I love Matt Perman’s book on “Gospel-Driven Productivity” called What’s Best Next. My wife and I recently led a married couples retreat focused around that topic of how to structure our lives to be most productive in the things that matter most. Being productive for the Kingdom of God is a very good thing.
I now am reading a book called The Radical Pursuit of Rest, with a subtitle of Escaping the Productivity Trap. It has been an interesting contrast! So I was intrigued by a paragraph in the second chapter that puts rest and productivity together.
Rest is a practice because the “work” of rest is rooted in the finished work of God. The effort of the Christian life is energized by rest. Biblical rest does not make us passive or unproductive. It is the secret to all productivity in the Christian life. But before rest can be a practice, it must be a spiritual location. Rest is a state of being that is essential to Christian living; it is the engine that drives all Christian action. What we do for God is dependent on what God has done for us. Here is the fundamental difference between God’s rest and ours: on the seventh day of creation God rested from his work. We enter this same rest when we rest in God’s work. [pg 43-44, emphasis added]
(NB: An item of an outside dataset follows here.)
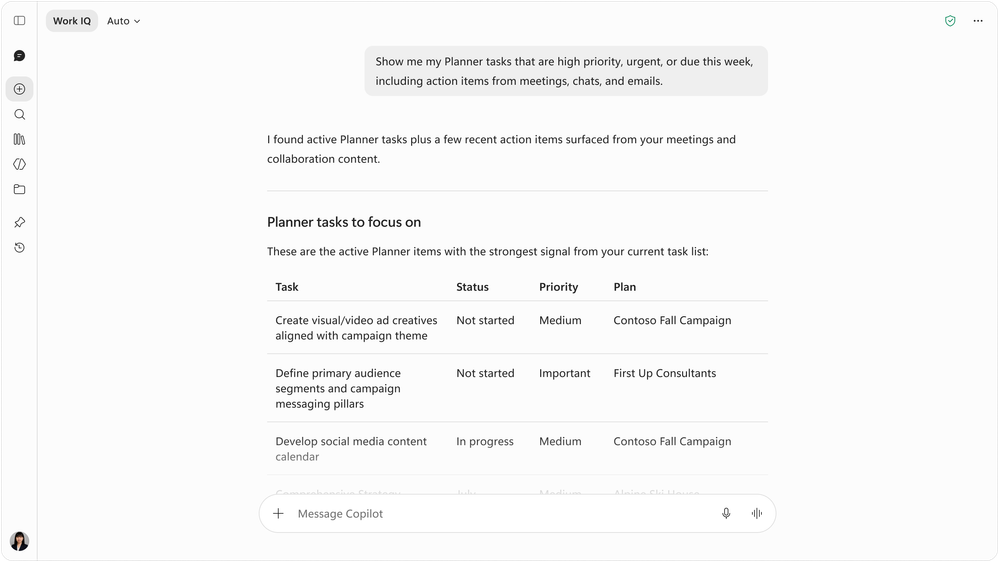Open the code brackets icon in sidebar

(x=20, y=164)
When he says that rest is the secret to productivity, I don’t think this author means merely that recreation or sleep rejuvenates us so that we can work harder and be more productive (which is essentially the habit of “sharpening the saw” that Stephen Covey speaks of in his 7 Habits of Highly Effective People). Instead, this author is saying to us as Christians that because our position is anchored in the finished work of Christ, the work that we do “in Christ” comes from a state of rest. We do not, by our work, gain a right standing with God, nor do we earn His favor through what we do–our standing and favor with God comes through what Christ has done. Thus the work that we do for God flows from that place of resting in Christ’s work, and because it is not frantic striving for acceptance and favor, it can be truly productive for the Kingdom.
And for the same reason, we are free to recreate and sleep when that is needed, because we do not gain any greater standing before God by our restless (and reckless) striving. We are still anchored in Christ, even with unfinished work and unmet goals. Our standing in Christ allows us to work passionately and to rest peacefully.